In other words everything that Haobsh did right that turned out to be wrong has, in the end, turned out to be oh-so perfectly right. Go Jolie.

The world according to 'Jolie in NYC'

Wednesday 18 May 2005

Yes, I actually get paid for this

So, I got back from my spa weekend in Arizona last night. It was as predictably phenomenal as three days of spa treatments, palatial suites, and gourmet food can be.

Beauty is even more decadent than fashion, since beauty companies have so much more money to throw around on press trips, free products, and gifts. I took a trip six months ago (again to Arizona) and the company flew us there via private jet. My boss (and sometimes even I) regularly gets Marc Jacobs wallets and coats, iPods, overnight stays at the Mandarin Oriental, year-long gym memberships, and all the free highlights and haircuts your poor dyed, straightened and styled hair can stand.

Wednesday 6 July 2005

Everything for a dollar

For a beauty editor, there are no two more horrific words than "beauty sale". A beauty sale happens twice a year at magazines, when the beauty department rounds up all sorts of products and sells everything at a major discount for charity. It is a monstrous day of carnage, where civilised women morph into wolves, dumping entire drawers of products into bags.

Sunday 10 July 2005

The beauty editor conundrum

In addition to the manicures (for research) you get boatloads of products.
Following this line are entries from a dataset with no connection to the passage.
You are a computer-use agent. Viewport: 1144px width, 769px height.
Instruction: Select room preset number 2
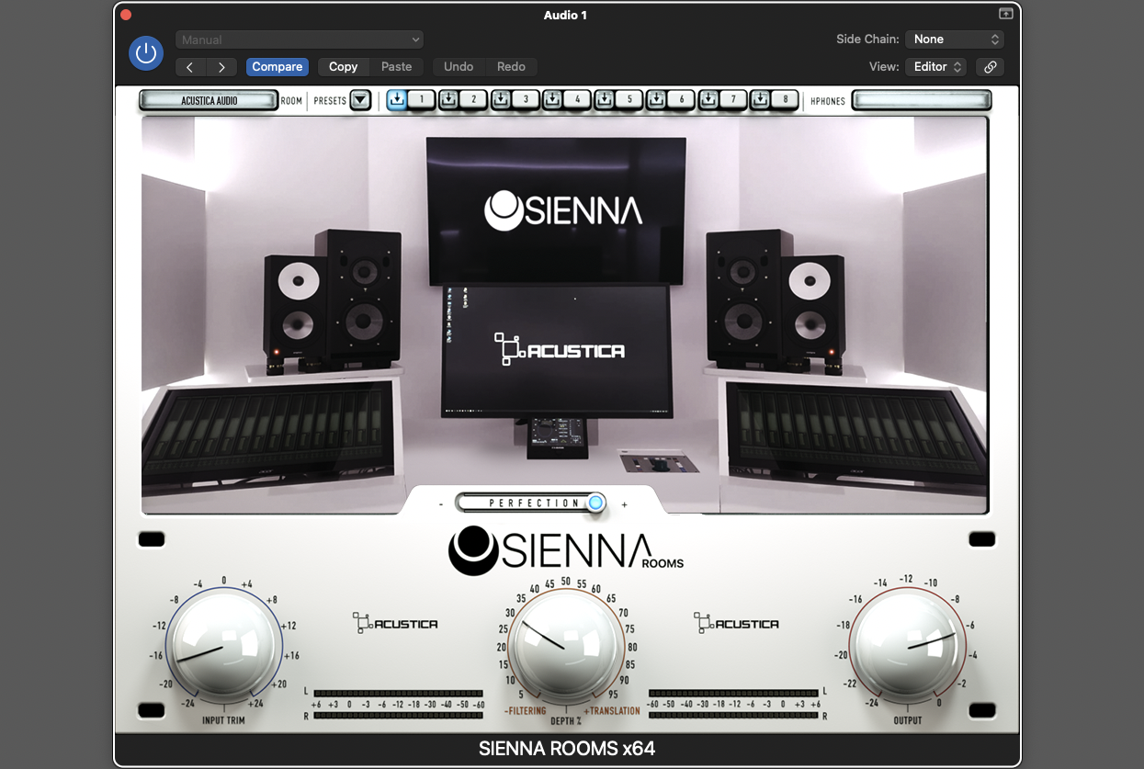coord(473,100)

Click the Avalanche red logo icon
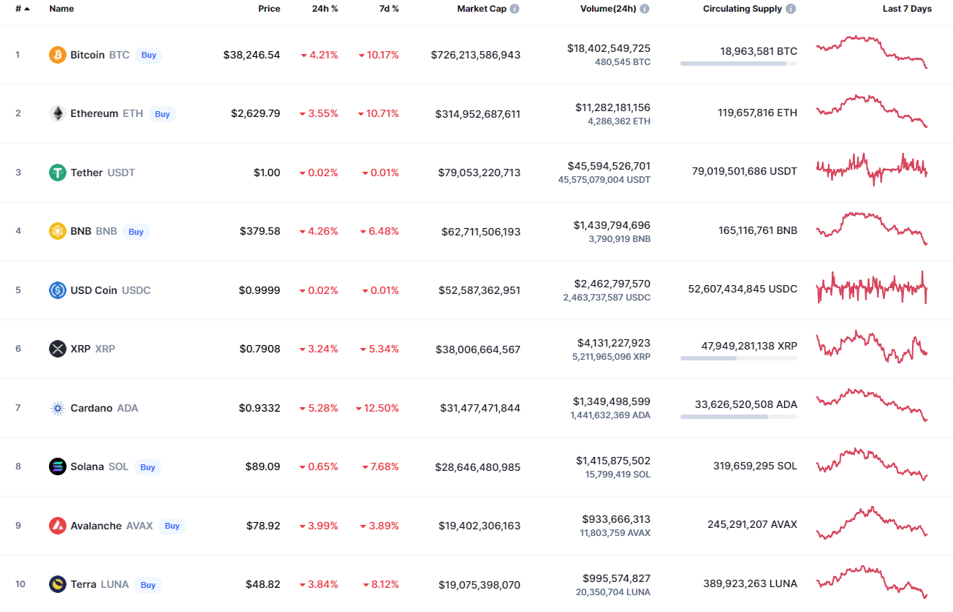point(57,526)
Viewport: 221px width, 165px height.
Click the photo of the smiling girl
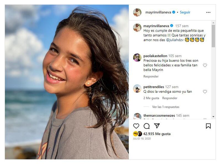coord(67,82)
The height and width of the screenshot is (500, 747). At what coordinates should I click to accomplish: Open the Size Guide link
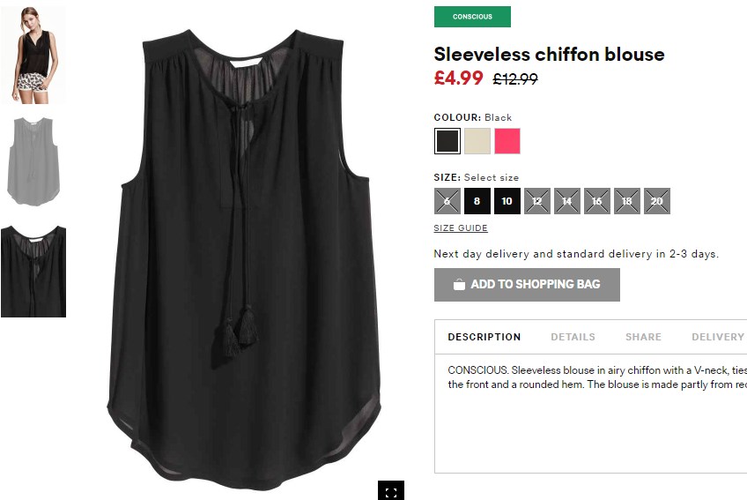point(461,228)
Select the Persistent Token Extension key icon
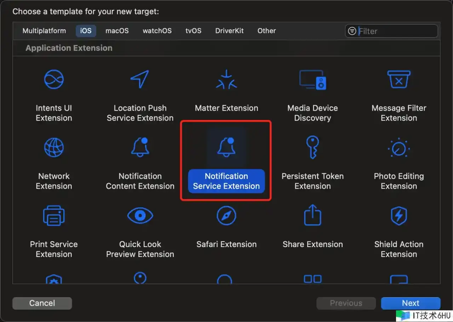The width and height of the screenshot is (453, 322). tap(312, 147)
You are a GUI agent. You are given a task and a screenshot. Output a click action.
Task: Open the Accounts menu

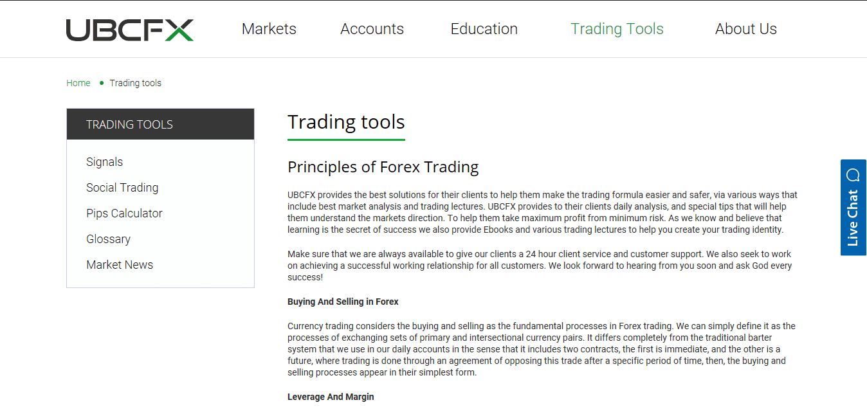pos(372,29)
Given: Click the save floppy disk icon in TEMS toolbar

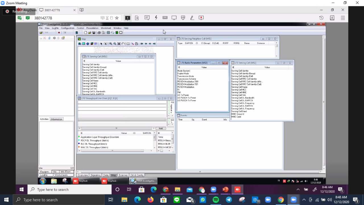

Magic bags arriving at your office every day stuffed with moisturiser and lip gloss might seem like the coolest thing in the world. But after only a few months, it gets really, really old. (I promise.)

Thursday 14 July

How to Be Fabulous

Wondering how to break into fashion or media and live a life of glamour?

1) Be insanely connected, discreetly wealthy, or pretty-in-a-Ralph Lauren-kind-of-way. Live in East Hampton or date Jerry Seinfeld.

2) Use your connections, money or looks to get an internship fetching coffee for a "name".

3) Work your ass off for five years. Annihilate any bitches who stand in your way.

4) Give earnest and faintly amusing quotes to media gossip sheet.